Location Named-Entity Recognition using Rule-Based Approach for Balinese Texts
on
p-ISSN: 2301-5373
e-ISSN: 2654-5101
Jurnal Elektronik Ilmu Komputer Udayana
Volume 9 No. 3, February 2021
Location Named-Entity Recognition using Rule-Based Approach for Balinese Texts
Ni Putu Ayu Sherly Anggita Sugiartaa1, Ngurah Agus Sanjaya ERa2
aInformatics Department, Udayana University Bali, Indonesia
Abstract
In Natural Language Processing (NLP), Named Recognition Entity (NER) is a sub-discussion widely used for research. The NER’s main task is to help identify and detect the entity-named in the sentence, such as personal names, locations, organizations, and many other entities. In this paper, we present a Location NER system for Balinese texts using a rule-based approach. NER in the Balinese document is an essential and challenging task because there is no research on this. The rule-based approach using human-made rules to extract entity name is one of the most famous ways to extract entity names as well as machine learning. The system aims to identify proper names in the corpus and classify them into locations class. Precision, recall, and F-measure used for the evaluation. Our results show that our proposed model is trustworthy enough, having average recall, precision, and f-measure values for the specific location entity, respectively, 0.93, 0.93, and 0.92. These results prove that our system is capable of recognizing named-entities of Balinese texts.

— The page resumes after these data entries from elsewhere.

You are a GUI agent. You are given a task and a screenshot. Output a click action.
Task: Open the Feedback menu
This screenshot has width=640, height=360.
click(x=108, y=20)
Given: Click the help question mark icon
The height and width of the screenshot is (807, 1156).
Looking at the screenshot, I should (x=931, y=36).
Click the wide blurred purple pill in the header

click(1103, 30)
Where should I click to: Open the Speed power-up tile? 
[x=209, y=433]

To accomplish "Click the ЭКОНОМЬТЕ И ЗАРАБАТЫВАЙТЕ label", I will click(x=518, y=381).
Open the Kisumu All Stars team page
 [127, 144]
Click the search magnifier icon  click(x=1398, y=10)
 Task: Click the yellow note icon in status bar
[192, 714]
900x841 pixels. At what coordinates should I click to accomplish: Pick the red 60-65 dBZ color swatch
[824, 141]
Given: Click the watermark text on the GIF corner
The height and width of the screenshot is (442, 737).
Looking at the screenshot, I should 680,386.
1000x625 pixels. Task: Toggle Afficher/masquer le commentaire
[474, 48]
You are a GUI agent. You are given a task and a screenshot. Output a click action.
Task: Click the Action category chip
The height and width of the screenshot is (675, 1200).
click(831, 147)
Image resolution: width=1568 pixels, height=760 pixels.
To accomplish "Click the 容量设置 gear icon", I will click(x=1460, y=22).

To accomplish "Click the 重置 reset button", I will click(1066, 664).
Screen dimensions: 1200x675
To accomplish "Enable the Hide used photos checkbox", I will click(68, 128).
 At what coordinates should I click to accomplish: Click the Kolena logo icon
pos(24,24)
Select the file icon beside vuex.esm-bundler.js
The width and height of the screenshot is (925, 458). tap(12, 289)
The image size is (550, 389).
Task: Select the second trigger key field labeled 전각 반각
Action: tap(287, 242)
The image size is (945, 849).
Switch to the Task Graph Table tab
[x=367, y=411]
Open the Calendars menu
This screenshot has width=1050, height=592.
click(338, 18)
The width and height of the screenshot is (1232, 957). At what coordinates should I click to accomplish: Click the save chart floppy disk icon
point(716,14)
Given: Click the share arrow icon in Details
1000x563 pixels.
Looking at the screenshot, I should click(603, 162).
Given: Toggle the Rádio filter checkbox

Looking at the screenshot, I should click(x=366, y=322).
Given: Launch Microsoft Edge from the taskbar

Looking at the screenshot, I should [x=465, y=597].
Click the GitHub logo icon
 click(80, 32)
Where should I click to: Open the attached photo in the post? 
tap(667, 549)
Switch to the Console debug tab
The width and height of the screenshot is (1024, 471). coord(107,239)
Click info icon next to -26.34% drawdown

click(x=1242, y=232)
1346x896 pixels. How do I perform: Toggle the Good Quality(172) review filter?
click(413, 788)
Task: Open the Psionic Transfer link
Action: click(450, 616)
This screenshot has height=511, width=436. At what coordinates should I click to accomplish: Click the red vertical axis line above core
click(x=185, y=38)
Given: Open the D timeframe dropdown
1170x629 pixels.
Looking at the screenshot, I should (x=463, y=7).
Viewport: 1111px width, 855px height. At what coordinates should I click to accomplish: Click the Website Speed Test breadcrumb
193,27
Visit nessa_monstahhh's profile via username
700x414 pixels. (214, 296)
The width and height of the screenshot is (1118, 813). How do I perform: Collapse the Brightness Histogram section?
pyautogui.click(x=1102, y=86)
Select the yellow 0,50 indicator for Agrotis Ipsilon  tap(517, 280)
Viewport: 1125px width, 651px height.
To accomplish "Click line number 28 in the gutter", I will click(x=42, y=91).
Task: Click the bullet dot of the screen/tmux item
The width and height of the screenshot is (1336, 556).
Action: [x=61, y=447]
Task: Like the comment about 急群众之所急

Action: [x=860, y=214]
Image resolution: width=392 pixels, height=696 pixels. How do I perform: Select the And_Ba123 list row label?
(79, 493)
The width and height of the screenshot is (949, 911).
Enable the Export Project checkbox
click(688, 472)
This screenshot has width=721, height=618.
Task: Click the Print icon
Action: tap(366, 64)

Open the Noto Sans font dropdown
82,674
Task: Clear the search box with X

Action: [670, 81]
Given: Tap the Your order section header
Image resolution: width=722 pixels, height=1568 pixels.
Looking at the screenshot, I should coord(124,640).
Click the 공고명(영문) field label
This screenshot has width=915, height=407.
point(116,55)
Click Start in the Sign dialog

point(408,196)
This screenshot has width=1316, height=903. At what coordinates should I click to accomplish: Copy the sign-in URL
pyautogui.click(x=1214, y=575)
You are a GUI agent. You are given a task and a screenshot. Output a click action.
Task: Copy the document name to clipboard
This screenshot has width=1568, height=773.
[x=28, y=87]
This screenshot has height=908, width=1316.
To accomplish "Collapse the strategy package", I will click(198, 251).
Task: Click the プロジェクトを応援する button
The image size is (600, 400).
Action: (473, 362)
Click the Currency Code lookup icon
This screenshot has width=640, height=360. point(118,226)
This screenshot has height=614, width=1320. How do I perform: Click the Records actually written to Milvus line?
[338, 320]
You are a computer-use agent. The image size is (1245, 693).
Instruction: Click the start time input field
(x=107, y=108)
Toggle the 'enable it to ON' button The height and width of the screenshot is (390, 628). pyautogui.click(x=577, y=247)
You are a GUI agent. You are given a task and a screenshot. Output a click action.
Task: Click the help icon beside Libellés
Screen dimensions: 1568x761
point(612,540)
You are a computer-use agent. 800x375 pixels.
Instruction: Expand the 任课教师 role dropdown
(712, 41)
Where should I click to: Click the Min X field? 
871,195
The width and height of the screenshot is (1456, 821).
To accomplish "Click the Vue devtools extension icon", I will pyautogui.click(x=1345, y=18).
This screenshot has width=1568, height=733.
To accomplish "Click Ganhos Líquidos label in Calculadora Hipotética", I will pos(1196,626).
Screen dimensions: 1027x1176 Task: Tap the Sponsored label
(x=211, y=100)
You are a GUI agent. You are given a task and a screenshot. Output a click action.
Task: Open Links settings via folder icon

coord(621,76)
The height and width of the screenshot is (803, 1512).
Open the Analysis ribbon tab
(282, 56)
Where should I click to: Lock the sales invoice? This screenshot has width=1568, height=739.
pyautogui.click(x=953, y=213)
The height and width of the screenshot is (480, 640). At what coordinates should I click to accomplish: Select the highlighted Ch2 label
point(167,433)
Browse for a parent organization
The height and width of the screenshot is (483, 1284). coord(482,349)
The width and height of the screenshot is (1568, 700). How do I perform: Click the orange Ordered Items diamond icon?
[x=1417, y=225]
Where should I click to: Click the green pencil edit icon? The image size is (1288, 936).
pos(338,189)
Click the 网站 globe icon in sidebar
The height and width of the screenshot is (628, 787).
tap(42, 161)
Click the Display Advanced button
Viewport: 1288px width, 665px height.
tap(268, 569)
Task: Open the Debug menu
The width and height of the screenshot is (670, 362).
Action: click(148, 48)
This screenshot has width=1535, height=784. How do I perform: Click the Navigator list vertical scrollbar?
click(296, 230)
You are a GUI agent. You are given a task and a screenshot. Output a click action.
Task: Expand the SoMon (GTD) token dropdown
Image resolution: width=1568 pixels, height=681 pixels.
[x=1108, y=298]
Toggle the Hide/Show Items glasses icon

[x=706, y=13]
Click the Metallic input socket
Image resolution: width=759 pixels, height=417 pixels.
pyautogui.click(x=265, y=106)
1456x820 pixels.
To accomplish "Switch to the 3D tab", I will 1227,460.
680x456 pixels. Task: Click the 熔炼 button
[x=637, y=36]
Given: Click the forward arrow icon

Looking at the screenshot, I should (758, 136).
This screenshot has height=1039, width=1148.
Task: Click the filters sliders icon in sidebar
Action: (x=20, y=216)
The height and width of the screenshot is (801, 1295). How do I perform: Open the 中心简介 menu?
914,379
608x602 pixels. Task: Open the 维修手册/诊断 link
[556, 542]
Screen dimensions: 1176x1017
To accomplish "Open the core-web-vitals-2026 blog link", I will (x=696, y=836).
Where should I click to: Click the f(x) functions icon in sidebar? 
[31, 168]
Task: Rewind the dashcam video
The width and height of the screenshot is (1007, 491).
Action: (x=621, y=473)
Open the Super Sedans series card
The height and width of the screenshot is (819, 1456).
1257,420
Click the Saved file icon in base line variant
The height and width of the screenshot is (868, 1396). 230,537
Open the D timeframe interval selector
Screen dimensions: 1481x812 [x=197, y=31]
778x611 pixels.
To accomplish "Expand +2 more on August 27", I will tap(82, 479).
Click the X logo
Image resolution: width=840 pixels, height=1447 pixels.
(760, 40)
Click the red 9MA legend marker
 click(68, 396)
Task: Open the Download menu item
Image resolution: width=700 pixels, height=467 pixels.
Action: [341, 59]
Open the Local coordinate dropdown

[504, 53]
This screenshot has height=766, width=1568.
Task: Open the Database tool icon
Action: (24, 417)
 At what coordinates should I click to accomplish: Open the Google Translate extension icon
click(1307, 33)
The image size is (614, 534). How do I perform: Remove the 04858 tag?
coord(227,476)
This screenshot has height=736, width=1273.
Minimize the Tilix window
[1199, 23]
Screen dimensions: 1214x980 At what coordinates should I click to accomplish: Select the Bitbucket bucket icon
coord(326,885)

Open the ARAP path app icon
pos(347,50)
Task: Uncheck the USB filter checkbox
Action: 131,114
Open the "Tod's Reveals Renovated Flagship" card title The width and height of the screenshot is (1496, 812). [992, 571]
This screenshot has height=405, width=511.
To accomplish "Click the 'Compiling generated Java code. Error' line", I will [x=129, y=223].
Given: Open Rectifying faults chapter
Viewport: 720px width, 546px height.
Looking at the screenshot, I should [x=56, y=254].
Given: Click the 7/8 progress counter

Keywords: Location, Named-Entity Recognition, Rule-Based Approach, Balinese Texts
Natural Language Processing (NLP) is an Artificial Intelligence (AI) branch that focuses on natural language processing. Natural language is the language commonly used by humans in communicating with each other. NLP tries to make computers understand human language by giving computers knowledge of the human language. NLP is a computational technique for analyzing and representing natural text at one or more linguistic analysis levels to achieve humanlike language processing for various tasks or applications. There are a lot of fields that apply NLP technologies such as Information Retrieval (IR), Information Extraction (IE), Question-Answering, etc. [1]. One of the sub-tasks of IE is to help the process to identify and extract such information called named-entity, and it is known as a Named-Entity Recognition (NER) process.
NER is a crucial component in many NLP applications, such as question answering, information extraction, clustering, topic tracking, and summarization [2][3]. Identification and classification are the aims of NER. The main issue of the NER is to identify proper names in text documents and to classify them in some of the predefined types, such as persons, organizations, locations, temporal expressions, numeric expressions, etc. which is very useful in the case of information extraction [3][4]. The studies’ domain usually influences the NER algorithm’s implementation for NLP and on different languages may require other techniques in recognizing the named-entity [3]. For example, detecting the entity type for a document written in English can quickly be done by detecting proper nouns. Proper nouns usually start with a capital letter. It is used to represent named-entities such as people, locations, organizations, etc. However, this method may not apply to documents written in Arabic [5].
Algorithms for NER systems can be classified into three categories; rule-based, machine learning, and hybrid [6]. A Rule-Based NER algorithm detects the named-entity by using a set of rules and a list of dictionaries manually predefined by humans [3]. The rule-based NER algorithm applies a
set of rules to extract patterns, and these rules are based on pattern base for location names, pattern base for organization name, etc. The patterns are mostly made up of grammatical (e.g., part of speech), syntactic (e.g., word precedence), and orthographic features (e.g., capitalization) in combination with dictionaries [6]. Rule-based methods are usually based on an existing lexicon of proper names and a local grammar that describes patterns to match NEs using internal evidence (gazetteers) and external evidence provided by the context in which the named-entity appear [7]. Systems based on the machine learning approach use stochastic techniques and learn specific knowledge of a massive learning corpus where the target named-entity is labeled. Nevertheless, this approach requires an enormous amount of learning data for its learning algorithm [8]. And the hybrid approach combines the two techniques mentioned above for their complementarity.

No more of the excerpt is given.